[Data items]
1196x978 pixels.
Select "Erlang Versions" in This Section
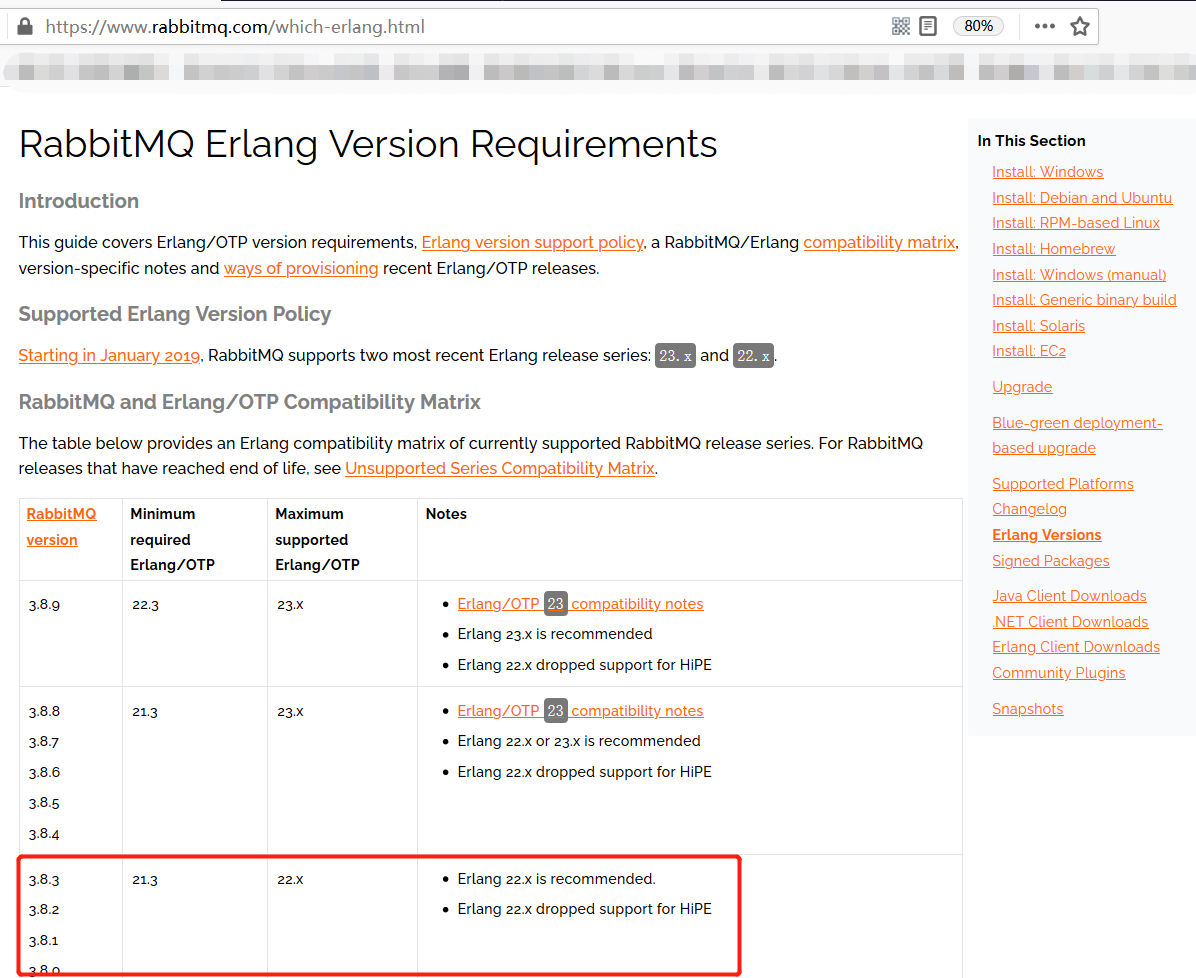tap(1046, 534)
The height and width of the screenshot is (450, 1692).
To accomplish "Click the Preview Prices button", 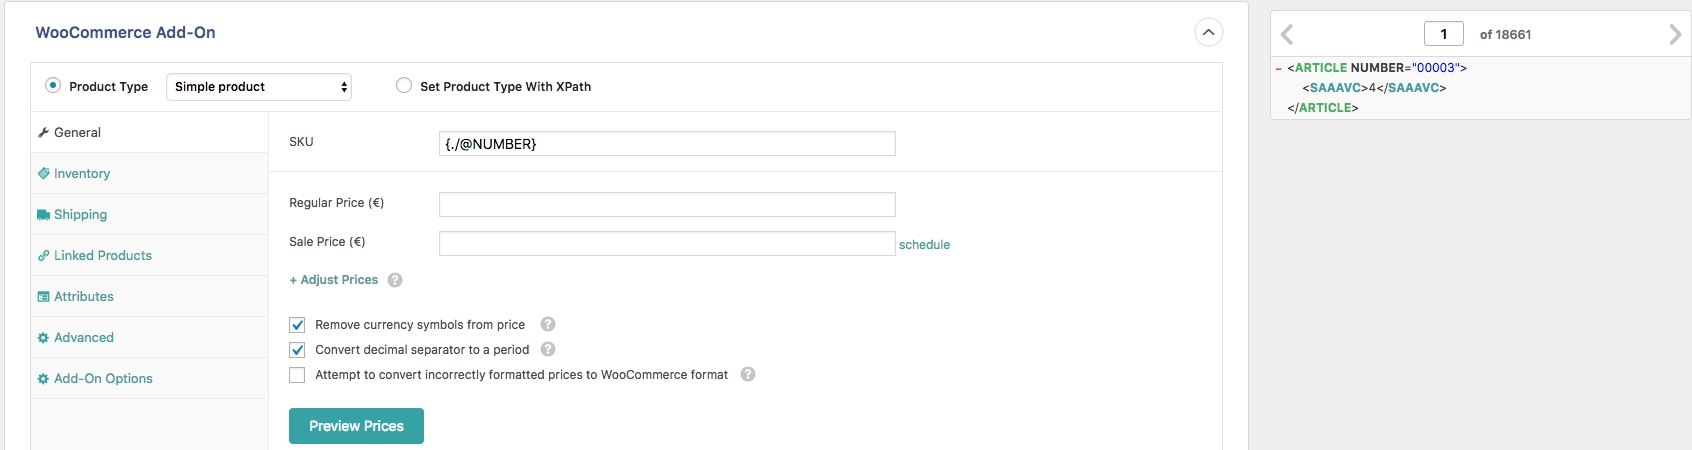I will pyautogui.click(x=356, y=426).
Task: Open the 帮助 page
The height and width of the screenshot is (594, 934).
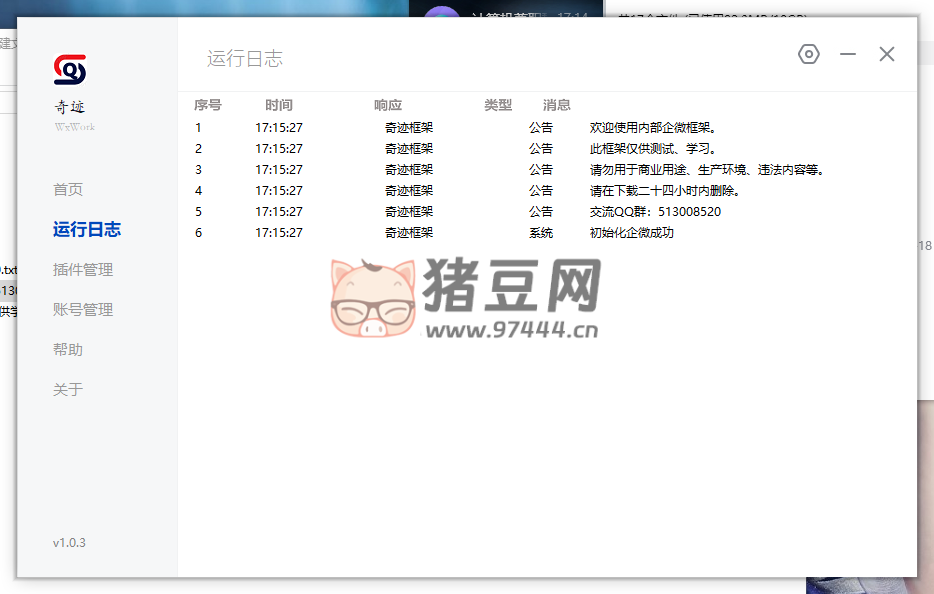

### Problem
Work through the records line by line and tally those with the word "screenshot". Report only the total.

### The answer
2